Xenetic Biosciences Inc.

12/13/2024 | Press release | Distributed by Public on 12/13/2024 15:31

Proxy Results Form 8 K

Item 5.07 Submission of Matters to a Vote of Security Holders.

On December 11, 2024, Xenetic Biosciences, Inc. (the "Company") held its 2024 Annual Meeting of Stockholders (the "Annual Meeting"). At the Annual Meeting, the stockholders of the Company voted on the following four proposals and cast their votes as described below.

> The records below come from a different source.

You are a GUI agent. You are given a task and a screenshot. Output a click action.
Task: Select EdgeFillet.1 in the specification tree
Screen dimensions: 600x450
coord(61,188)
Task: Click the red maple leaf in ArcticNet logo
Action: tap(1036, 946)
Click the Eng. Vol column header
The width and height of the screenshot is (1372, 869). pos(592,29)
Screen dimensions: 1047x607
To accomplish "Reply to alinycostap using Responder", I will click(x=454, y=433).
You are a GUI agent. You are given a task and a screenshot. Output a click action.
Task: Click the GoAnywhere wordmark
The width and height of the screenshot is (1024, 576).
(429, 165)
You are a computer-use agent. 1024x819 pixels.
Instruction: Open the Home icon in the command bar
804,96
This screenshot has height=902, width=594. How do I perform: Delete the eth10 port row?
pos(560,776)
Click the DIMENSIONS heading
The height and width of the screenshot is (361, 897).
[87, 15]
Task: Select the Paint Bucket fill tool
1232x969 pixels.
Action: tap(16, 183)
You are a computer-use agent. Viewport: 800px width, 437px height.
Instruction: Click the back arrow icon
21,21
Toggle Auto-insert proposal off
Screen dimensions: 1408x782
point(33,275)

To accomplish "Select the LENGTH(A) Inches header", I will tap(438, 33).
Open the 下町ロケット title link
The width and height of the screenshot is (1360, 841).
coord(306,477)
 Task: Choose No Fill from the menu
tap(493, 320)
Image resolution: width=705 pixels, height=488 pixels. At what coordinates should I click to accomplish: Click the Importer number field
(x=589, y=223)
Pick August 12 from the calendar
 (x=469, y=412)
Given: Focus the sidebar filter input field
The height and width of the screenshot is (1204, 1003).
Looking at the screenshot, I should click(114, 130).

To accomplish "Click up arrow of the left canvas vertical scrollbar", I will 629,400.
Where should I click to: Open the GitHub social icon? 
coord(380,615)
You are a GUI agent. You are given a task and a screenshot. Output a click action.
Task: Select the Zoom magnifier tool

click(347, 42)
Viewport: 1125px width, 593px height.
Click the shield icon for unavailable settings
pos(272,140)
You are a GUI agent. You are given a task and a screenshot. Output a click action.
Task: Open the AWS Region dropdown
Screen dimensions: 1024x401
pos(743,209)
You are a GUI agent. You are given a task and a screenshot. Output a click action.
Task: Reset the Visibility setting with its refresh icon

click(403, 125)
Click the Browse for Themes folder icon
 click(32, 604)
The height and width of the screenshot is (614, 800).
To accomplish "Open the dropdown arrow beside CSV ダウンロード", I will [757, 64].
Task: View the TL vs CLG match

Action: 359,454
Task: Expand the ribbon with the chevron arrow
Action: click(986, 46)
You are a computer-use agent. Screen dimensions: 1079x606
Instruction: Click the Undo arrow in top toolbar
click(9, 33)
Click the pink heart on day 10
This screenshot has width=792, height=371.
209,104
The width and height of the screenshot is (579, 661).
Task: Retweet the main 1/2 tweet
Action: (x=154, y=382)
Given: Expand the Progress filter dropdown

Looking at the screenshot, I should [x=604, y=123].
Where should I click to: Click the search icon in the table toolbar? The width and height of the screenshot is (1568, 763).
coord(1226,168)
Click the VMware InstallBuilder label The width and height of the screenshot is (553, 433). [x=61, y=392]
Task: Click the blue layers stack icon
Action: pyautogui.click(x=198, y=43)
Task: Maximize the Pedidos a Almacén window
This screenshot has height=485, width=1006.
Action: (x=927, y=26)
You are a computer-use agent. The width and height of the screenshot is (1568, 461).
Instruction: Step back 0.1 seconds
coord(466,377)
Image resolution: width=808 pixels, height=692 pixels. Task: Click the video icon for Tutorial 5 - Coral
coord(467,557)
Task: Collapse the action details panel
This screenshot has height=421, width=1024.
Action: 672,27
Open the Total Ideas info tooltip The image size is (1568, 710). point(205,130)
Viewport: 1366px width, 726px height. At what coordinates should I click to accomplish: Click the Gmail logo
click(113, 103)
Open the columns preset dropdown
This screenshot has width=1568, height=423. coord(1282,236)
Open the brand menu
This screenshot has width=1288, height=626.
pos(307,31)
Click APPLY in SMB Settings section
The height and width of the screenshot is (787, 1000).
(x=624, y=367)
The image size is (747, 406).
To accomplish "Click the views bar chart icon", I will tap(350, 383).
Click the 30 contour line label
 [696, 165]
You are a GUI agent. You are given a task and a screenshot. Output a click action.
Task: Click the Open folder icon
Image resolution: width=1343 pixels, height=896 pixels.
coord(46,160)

1. The Company's stockholders approved the election of the following six nominees with each director receiving votes as follows:
Name For Withheld Broker Non-Votes
Dr. Grigory Borisenko 486,395 18,588 391,780
Mr. Firdaus Jal Dastoor 470,826 34,157 391,780
Dr. Dmitry Genkin 483,081 21,902 391,780
Dr. Roger Kornberg 458,022 46,961 391,780
Mr. Moshe Mizrahy 482,135 22,848 391,780
Mr. Alexey Vinogradov 485,179 19,804 391,780
2. The Company's stockholders voted upon and approved the ratification of the selection of Marcum LLP as the independent registered public accounting firm of the Company for its fiscal year ending December 31, 2024. The votes on this proposal were as follows:
For Against Abstained Broker Non-Votes
878,207 15,137 3,419 -
3. The Company's stockholders voted upon and approved, on a non-binding, advisory basis, the Company's named executive officer compensation. The votes on this proposal were as follows:
For Against Abstained Broker Non-Votes
462,285 40,600 2,098 391,780
4. The Company's stockholders voted upon and approved, on a non-binding, advisory basis, the frequency of holding future votes regarding named executive officer compensation ("Say on Frequency") every 1 year. The votes on this proposal were as follows:
1 Year 2 Years 3 Years Abstained Broker Non-Votes
470,918 3,600 3,631 26,834 391,780
Consistent with the recommendation of the Company's Board of Directors, as set forth in the 2024 Proxy Statement, and based on the results of this non-binding advisory vote, it is the Company's intent that future advisory stockholder votes on the compensation of its named executive officers will be held annually and included in the Company's proxy materials for each annual meeting until the next required vote on Say on Frequency.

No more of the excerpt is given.